**What you should do**.
Look through the data below, and copy each line that carries the word "using".

+++ Entries provided +++

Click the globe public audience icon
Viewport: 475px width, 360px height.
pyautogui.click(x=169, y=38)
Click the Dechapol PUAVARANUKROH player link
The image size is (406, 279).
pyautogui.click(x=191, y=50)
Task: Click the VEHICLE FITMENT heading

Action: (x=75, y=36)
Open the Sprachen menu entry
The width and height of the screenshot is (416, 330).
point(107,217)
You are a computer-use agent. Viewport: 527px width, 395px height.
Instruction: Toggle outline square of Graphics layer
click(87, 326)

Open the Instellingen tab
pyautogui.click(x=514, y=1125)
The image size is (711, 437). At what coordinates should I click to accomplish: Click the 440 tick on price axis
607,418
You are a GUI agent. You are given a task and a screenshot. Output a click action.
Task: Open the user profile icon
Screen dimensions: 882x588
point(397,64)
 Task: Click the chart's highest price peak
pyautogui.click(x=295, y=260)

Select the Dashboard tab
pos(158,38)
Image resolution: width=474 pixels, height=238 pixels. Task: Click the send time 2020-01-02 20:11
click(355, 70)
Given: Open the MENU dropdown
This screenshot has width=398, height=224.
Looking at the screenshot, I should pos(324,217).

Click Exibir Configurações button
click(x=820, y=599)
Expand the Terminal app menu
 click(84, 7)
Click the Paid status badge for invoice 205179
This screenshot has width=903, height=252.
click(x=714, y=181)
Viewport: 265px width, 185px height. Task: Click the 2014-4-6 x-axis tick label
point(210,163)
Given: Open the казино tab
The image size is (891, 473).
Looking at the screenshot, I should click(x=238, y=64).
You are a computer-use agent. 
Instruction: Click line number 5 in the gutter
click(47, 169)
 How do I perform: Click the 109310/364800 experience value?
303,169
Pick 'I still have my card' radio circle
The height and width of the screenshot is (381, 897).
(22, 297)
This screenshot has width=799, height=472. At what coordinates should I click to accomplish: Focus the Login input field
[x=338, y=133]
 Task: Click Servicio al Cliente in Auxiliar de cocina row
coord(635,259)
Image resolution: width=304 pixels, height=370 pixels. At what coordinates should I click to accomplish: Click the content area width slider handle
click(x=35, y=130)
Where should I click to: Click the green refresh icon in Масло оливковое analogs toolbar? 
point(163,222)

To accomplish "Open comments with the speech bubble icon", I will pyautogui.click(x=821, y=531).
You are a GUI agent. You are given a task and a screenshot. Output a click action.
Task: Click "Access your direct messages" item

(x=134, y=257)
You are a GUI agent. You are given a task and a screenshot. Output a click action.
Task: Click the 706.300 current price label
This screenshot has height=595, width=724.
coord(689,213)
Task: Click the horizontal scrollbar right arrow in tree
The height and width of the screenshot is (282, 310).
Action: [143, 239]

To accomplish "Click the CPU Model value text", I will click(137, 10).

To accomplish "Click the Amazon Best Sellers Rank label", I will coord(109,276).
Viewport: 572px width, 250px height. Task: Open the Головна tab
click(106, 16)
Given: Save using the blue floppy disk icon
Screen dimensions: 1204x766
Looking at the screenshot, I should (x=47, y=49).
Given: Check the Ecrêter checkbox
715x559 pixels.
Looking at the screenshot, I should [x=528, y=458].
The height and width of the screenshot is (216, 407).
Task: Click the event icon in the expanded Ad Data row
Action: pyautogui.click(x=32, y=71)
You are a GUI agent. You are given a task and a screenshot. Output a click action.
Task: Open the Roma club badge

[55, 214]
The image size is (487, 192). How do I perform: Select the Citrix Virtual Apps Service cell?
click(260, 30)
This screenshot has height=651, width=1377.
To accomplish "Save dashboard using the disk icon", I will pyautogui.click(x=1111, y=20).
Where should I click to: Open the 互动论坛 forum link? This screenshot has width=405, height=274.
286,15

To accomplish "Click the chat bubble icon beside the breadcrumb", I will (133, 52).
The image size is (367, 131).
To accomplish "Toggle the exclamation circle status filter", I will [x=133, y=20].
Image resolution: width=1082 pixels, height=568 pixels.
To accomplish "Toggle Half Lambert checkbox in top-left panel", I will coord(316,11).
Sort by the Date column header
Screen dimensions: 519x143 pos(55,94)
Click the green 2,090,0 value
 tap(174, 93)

+++

**Answer below**.
Given: Save using the blue floppy disk icon
To accomplish "Save dashboard using the disk icon", I will pyautogui.click(x=1111, y=20).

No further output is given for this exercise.